Exercise prompt: Copy the listing from its first line through the line that contains "click(x=273, y=55)", requests included, and offset every coordinate in the answers by adding 83 to it.

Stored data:
━━━━━━━━━━━━━━━━━━━━
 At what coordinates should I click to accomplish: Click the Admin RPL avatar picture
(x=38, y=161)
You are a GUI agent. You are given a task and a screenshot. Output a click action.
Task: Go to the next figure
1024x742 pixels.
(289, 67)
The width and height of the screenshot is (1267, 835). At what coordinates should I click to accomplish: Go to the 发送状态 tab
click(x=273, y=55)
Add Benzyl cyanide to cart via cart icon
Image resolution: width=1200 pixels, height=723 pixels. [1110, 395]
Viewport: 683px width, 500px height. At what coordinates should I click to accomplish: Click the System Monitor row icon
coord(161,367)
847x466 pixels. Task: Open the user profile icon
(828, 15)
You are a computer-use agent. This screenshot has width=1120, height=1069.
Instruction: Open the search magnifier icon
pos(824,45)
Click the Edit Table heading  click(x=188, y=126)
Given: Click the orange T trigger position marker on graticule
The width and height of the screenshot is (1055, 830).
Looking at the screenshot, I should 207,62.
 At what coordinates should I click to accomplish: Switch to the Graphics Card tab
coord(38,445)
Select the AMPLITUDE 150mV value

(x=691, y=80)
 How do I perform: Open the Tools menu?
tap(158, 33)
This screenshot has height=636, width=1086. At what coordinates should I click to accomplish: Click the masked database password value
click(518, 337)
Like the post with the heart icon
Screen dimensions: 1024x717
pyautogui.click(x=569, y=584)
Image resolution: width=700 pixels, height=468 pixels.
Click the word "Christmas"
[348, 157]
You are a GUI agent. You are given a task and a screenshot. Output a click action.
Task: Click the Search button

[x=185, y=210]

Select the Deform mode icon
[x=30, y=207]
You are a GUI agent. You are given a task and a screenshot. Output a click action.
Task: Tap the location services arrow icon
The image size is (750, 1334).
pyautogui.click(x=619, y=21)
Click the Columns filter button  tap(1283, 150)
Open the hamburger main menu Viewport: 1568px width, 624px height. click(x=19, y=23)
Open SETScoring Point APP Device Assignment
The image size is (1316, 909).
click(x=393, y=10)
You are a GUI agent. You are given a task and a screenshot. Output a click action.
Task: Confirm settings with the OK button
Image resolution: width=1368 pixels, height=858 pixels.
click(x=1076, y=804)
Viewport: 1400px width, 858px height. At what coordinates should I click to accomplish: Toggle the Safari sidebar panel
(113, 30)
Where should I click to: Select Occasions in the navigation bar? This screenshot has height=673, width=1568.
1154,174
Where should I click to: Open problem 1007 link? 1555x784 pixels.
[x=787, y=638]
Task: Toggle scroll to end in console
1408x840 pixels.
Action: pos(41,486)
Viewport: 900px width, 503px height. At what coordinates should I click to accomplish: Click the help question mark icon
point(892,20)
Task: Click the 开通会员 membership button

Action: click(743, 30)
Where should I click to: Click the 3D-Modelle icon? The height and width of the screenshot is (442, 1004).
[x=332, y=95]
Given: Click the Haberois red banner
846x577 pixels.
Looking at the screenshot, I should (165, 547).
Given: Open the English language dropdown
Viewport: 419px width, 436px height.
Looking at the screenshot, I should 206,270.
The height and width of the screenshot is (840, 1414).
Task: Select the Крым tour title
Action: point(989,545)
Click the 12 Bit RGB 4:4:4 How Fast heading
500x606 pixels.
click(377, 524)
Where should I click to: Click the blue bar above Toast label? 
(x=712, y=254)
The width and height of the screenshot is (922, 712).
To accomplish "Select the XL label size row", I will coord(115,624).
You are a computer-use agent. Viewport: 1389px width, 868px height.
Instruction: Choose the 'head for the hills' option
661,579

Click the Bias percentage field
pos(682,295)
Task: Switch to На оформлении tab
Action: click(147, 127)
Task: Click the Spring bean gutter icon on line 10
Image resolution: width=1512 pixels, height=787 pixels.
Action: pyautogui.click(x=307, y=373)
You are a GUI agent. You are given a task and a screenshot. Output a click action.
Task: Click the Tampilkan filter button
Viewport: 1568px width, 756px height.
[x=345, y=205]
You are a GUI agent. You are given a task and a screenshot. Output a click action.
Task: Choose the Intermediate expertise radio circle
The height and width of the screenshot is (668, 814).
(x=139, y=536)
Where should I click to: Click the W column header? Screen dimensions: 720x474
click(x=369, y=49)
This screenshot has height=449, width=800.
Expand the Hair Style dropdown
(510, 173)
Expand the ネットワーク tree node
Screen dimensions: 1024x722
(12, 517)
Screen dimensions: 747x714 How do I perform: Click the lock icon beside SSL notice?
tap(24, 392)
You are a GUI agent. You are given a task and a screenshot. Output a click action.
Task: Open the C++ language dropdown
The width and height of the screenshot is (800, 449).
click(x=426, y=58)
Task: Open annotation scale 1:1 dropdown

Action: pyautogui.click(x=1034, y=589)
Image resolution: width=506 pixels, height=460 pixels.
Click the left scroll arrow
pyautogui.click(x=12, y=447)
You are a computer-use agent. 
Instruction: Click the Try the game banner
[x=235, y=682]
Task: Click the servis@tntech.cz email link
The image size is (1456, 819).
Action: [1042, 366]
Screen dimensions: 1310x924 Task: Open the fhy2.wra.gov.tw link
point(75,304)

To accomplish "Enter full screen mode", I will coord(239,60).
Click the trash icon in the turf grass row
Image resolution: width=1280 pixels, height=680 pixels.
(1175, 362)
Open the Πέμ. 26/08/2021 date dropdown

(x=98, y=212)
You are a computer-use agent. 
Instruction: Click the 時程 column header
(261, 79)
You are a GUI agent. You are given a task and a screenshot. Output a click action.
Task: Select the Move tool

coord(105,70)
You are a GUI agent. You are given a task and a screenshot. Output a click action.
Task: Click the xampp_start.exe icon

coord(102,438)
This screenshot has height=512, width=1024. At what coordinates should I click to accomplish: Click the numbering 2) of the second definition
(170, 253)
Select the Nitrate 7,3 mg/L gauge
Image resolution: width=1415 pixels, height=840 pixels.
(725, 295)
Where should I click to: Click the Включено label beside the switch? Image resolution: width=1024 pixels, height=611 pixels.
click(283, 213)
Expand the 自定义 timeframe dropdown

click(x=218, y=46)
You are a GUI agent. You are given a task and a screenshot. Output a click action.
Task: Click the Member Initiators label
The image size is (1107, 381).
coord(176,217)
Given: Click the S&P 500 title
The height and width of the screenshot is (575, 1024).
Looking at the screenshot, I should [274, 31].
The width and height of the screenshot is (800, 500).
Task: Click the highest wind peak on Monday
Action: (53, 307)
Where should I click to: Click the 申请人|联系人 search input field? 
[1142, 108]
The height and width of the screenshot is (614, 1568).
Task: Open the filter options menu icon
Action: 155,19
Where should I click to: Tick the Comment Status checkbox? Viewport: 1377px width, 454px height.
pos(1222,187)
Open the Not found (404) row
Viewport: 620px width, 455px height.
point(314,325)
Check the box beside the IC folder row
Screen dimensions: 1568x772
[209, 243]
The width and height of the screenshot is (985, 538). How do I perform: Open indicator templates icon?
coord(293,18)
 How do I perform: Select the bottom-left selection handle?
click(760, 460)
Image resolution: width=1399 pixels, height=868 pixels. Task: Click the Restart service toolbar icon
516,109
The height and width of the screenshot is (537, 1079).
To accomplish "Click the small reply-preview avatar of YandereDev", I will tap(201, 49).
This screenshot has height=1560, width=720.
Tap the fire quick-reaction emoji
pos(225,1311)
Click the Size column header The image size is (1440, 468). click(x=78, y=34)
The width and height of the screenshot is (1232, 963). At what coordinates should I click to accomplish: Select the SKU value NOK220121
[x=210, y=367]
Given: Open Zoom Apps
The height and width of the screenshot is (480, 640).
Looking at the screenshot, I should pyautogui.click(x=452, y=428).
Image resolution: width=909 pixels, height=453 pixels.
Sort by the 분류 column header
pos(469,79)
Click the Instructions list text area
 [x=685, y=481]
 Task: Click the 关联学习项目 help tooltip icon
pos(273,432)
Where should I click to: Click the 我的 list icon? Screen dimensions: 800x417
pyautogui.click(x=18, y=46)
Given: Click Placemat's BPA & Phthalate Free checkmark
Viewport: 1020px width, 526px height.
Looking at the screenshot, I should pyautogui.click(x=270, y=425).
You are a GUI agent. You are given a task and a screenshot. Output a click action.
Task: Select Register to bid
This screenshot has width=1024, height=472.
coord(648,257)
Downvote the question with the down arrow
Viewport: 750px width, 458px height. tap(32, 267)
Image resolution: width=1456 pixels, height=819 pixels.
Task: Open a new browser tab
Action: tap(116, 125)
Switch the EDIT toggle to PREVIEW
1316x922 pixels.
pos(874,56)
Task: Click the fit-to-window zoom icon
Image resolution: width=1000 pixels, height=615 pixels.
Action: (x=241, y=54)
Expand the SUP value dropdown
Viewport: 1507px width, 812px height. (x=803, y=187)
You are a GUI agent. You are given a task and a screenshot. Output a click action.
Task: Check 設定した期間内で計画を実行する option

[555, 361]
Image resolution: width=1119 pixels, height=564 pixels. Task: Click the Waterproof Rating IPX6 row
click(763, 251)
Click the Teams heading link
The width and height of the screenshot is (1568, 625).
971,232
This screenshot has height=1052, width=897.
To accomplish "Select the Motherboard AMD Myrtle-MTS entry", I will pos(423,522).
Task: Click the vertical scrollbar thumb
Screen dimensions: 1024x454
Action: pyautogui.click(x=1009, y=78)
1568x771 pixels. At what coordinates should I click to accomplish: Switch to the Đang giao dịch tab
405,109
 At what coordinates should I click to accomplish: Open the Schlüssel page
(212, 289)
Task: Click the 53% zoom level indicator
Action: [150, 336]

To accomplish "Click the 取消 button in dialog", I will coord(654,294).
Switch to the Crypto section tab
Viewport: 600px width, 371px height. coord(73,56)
━━━━━━━━━━━━━━━━━━━━
Solution to this task:
 At what coordinates should I click to accomplish: Click the Admin RPL avatar picture
(x=121, y=244)
You are a GUI agent. You are given a task and a screenshot. Output a click action.
Task: Go to the next figure
1024x742 pixels.
(372, 150)
The width and height of the screenshot is (1267, 835). At what coordinates should I click to accomplish: Go to the 发送状态 tab
click(x=356, y=138)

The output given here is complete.